I think Ranjit's argument is excellent, and I've been thinking about it a lot lately. Given that the government has created a monopoly through licensing (you can't get certain drugs without the approval of the gatekeeper), the monopolists may have a fiduciary duty to those who require their services only by dint of the monopolies. You can go and buy books wholesale if you want, independent of a bookstore. You can buy them online, or from other individuals. You aren't allowed to get certain drugs without the action of a pharmacist. So maybe there is a duty there that can trump free exercise. I'm not entirely convinced, but I think it's a fairly compelling argument.

Orrin Johnson said...

If there were fewer pharmacies, I'd be with you. But they are EVERYWHERE. There's no "monopoly" in any reasonable sense of the word, despite the FDA's omnipotence.

Besides, it is NOT a necessity for life or health. I'm all for contraception and emergency contraception. But as conservatives and ESPECIALLY as libertarians, we don't believe it's government's role to step in and protect us from ourselves. They can have the forethought to use BC ahead of time, not have sex in the first place, or failing all of that, have the baby. That there are dozens of private pharmacists out there that offer additional choices is good, but this is NOT the same as withholding, say, an asthma inhaler or blood thining drugs. Why infringe on free religious association and practice (which IS protected by the Constitution) to enforce an affirmative right to super duper easy access to all birth control without having to walk two extra blocks (which is not)?

Birth control is free, if you want it to be. I don't want to ban more expensive methods by any means, but it's not the duty of government to provide it, or to force private pharmacies to provide it. It's good policy to have it available. I think the pharmacists who refuse to sell it are uninformed, short sighted, and would help cause more harm than good if their stance was widely adopted.

But it's not a substantive right. And it shouldn't be. Religious freedom is.

Right now, we can maintain free association and freedom to run a business however one wants, AND a woman can get whatever FDA approved contraceptives that are out there easily. Everyone wins. Not one single woman who wants to get Plan B is prohibited or unable to get it. When that changes, then we have to look at hard choices. But why sacrifice a pharmacists freedom when that freedom isn't negatively impacting anyone? All the, "Well, what if they ALL do it?" people can give me a call when that highly, highly, highly unlikely scenario happens, which I expect to see about the same time Hitler starts building snowmen in Hell.

Cato said...

There are plenty of large geographical areas with only one pharmacy. I think in a practical sense, it can be a monopoly, in many areas. I'll keep you posted as events warrant.

Orrin Johnson said...

There are lots of large, geographic areas (entire states) where no doctors are willing to perform abortions. That doesn't mean the government should force doctors to perform them. But I'm sorry - I come from one of those large, rural states, and even in the most desolate of areas there is another drugstore the next town over - and the next and the next and the next. Not to mention all the large chain grocery stores that have now gotten into the business.

PubliusRex said...

"There are plenty of large geographical areas with only one pharmacy. I think in a practical sense, it can be a monopoly, in many areas..."

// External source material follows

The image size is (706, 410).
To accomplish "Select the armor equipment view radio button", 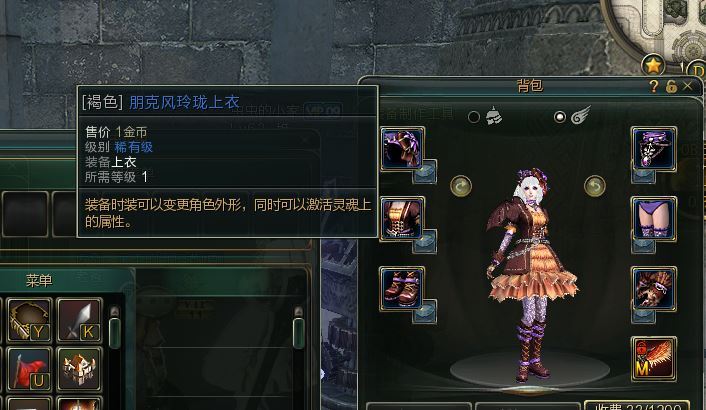I will (474, 117).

So what? Licensing requirements notwithstanding, it's a free market. If there's a demand for certain drugs, and some providers aren't meeting it, then let the market handle it.

That this issue exists at all should be a warning shot to libertarian, limited government-leaning sorts about the dangers of voting for political parties that favor socializing health care. One can only imagine the level of coercion on professionals if the government were to take over that industry. That issue, not the Patriot Act, is the greatest threat to individual liberty from our own government.